Part of a traditional system and service usage life-cycle was the expiration of account passwords, and onePortal™ is not an exception if expiration has been enabled. Before the password actually expires, there is a warning shown about the expiring password. This warning is shown at sign-in when the following three are all true:

  1. Current password has not yet expired.

  2. Current password has not been changed recently, and 25 % or less of its life-time is left before it expires. “Full life-time” in this context is the maximum age of a password.

  3. Current password has maximum of 15 days (360h) life-time left before it expires.
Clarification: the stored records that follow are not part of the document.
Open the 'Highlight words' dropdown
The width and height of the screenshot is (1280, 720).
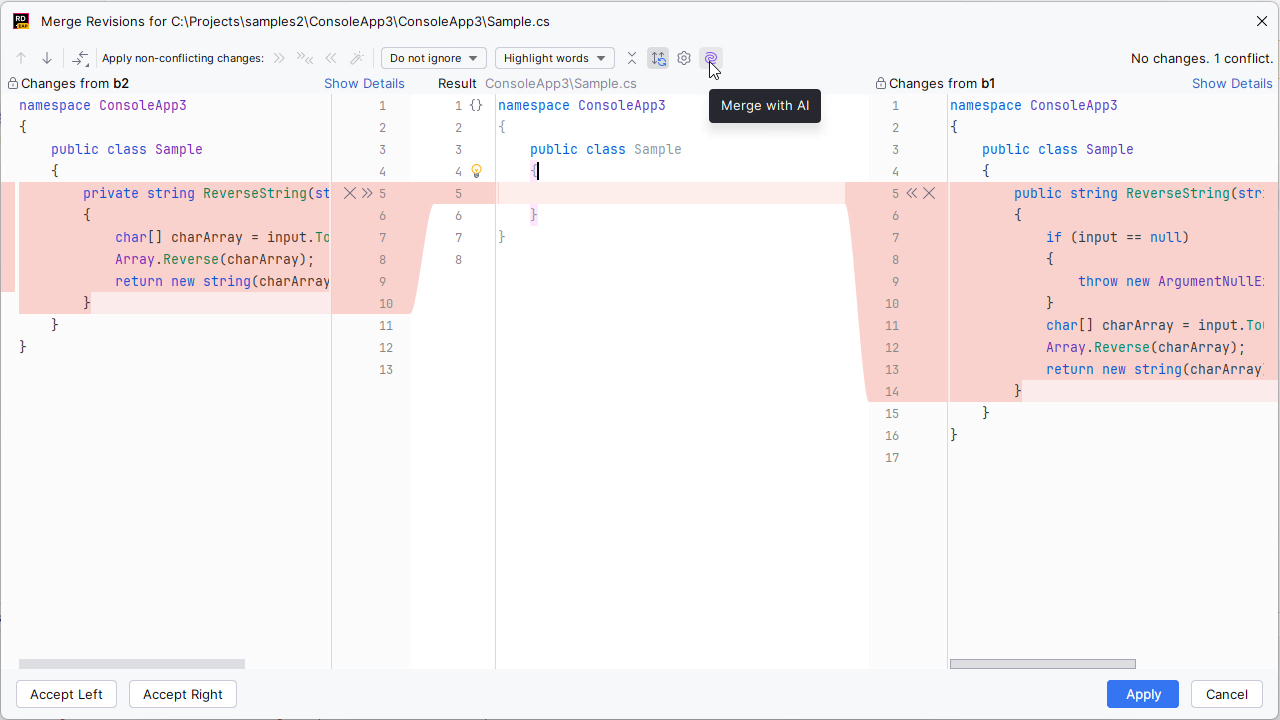(555, 58)
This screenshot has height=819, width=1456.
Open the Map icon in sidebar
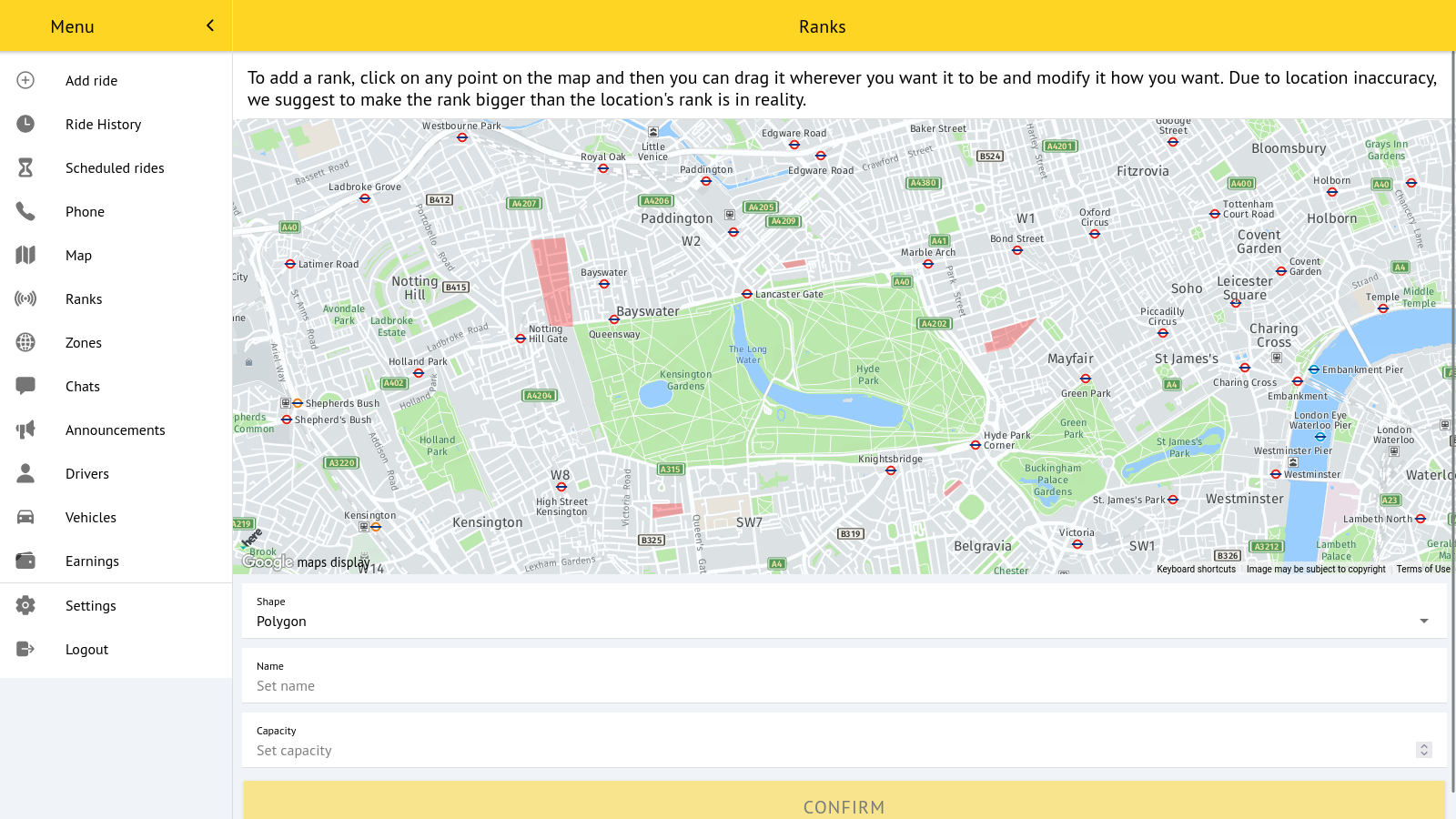(25, 255)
As an example, if maximum password age is 730 days, the expiration warning is first shown 15 days before the password actually expires until it is changed or it expires.

Password expiration usually happens at some time for all user accounts. What has to be done at this time, is to change the password to another one fulfilling all the rules for a new password (minimum length, uniqueness, complexity, etc.).

There are four different ways to change password.

  1. While signed in, open Personal Menu and select Change password to initiate the most common method for the change. This path is described above in section 4.3.2.

  2. While not signed in, use a special address. That method is described above in section 7.2. This is the only method to change password for those who do not have permissions to sign in to onePortal™ WebUI.

  3. Wait until the “password expiring soon” notification shows up, select password change there. This method is effectively the same as step 1 above.

  4. Wait until you can not sign in any more due to expired password. You are forced to change it. This method is effectively the same as step 2 above.

Until an expired password is changed in onePortal™, sign in via LDAP is not possible.

Disabling WebUI sign in for all accounts in a namespace

There are special use cases of onePortal™ where accounts in a namespace do not need to be able to sign in on the web user interface. This is most often the case when onePortal™ is used for authenticating users for external services. The LDAP use-case explained in section 7.1 above falls into this. This can be achieved by removing all Contexts from the namespace settings. In this case if users try to sign in they only see an error message instead of successful sign-in.

Web browser-related sign in issues

It is possible the user web browser and onePortal™ web application are not always fully in sync. This is a rare situation which only happens for those users having multiple accounts to multiple namespaces on the same onePortal™ instance. The situation shows up in various minor ways. One example is seeing a private sign in URI sign in dialog for a namespace when the general sign in dialogue should be seen.

In case of this issue, please go to the onePortal™ web application home address, and add “?restartApplication” to the end of the URI, and select Enter to correct this situation.

Example: <https://id.oneportal.fi/?restartApplication>.

If this does not help, then the next option is to close the browser and reopen it, and possibly clear settings (cache and cookies) on the browser. Another option is to use browser private/incognito mode.